B) A similar sample was clamped into the device of Fig. 3, the same solution was pipetted again and the pressure chamber connected to the device.

C) A similar sample was clamped into the device according to Fig. 4, to which the same solution was pipetted through an opening into the upper vessel 21 with the plug 20. The inlet pipe 9 was connected via the neck 18 and the union nut 17 to the lower pressure vessel 2.

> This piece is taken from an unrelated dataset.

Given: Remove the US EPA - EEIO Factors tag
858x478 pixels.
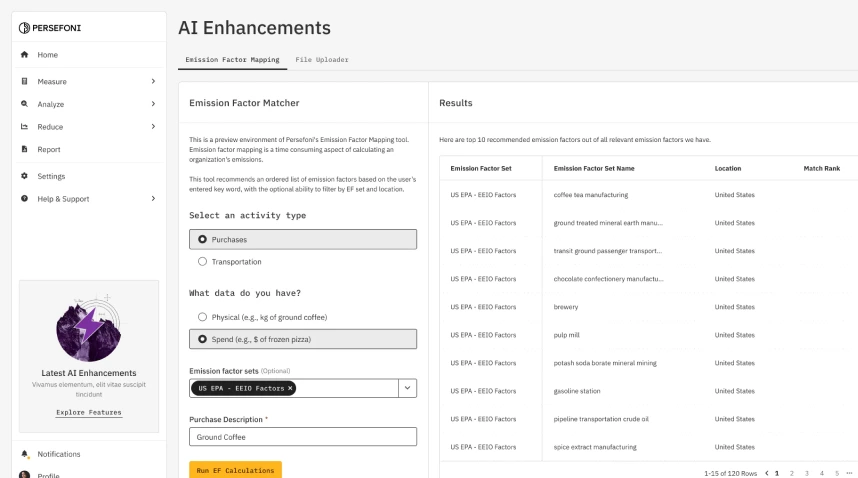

From the cylinder 2, argon at a pressure of 1.0 MPa was fed to the pressure distributor 2 via a pressure reducing valve 2 via a main shut-off valve 2. This overpressure was controlled by a pressure gauge 5. The sample pressure chambers assembled according to FIGS. 2, 3 and 4 were pressurized by means of the shut-off valves 2 of the individual branches and the pressure was adjusted to 0.1 MPa. Thus, the samples of polymethyl methacrylate were stressed for 6 days. After this time, pressurized argon was discharged, the chambers disconnected from the piping, and the aggressive test liquid stripped off. The apparatus was disassembled and samples were removed. Penetration depth was evaluated by autoradiography. The results showed that the penetration depth was greatest in the arrangement of FIG. 4, furthermore in the arrangement of FIG. 2, and the lowest penetration depth was in the arrangement of FIG. 3.

Example 1

The device according to the invention was used to monitor the depth of water penetration into the polyphenylene oxide samples. The procedure was the same as in Example 1 with the following differences:

The thickness of the polyphenylene oxide samples was 2 mm. Only the apparatus of Fig. 3 was used for the tests. The test samples were subjected to an overpressure of 0.4 MPa, the comparative samples were without overpressure. Tests have shown that the penetration of water into the samples stressed by the method of Fig. 3 is not greater than the penetration of water into samples subjected to chemical stress only.

Claims (3)

SUBJECT OF THE INVENTION 1. A method for detecting liquid penetration into a plastic, characterized in that the test plastic is treated simultaneously with an inert gas pressure of 0.1 to 5 MPa and a liquid containing radioactive material, after which the amount and distribution of liquid penetrated into the plastic is determined by radiation of a radioactive material, either by measuring the radiation emitted from the plastic, or by monitoring the radiation on a sensitive autoradiographic emulsion. 2. Apparatus for carrying out a method for detecting the penetration of a liquid into a plastic according to item 1, comprising a source of a pressure medium, e.g. a cylinder of inert gas, which is connected to a pressure reducing valve and at least one shut-off valve. via a pressure distributor, with at least one pressure chamber, characterized in that the pressure chamber is formed by a pressure vessel (8), the open side of which is removably closed by the counterpart, and a space for the test sample is defined between the open side of the pressure vessel (8) 10). Device according to claim 2, characterized in that the pressure vessel (8) is located above the counterpart formed by the base plate (11). Equipment according to point 3, marked that baseplate Italy (11) Yippee full. Equipment according to point 3, marked that baseplate Italy (11) Yippee provided hole (13) Equipment according to point 2, marked that the counterpart is placed over pressure container (8) and comprises a container (21) with a stopper (20).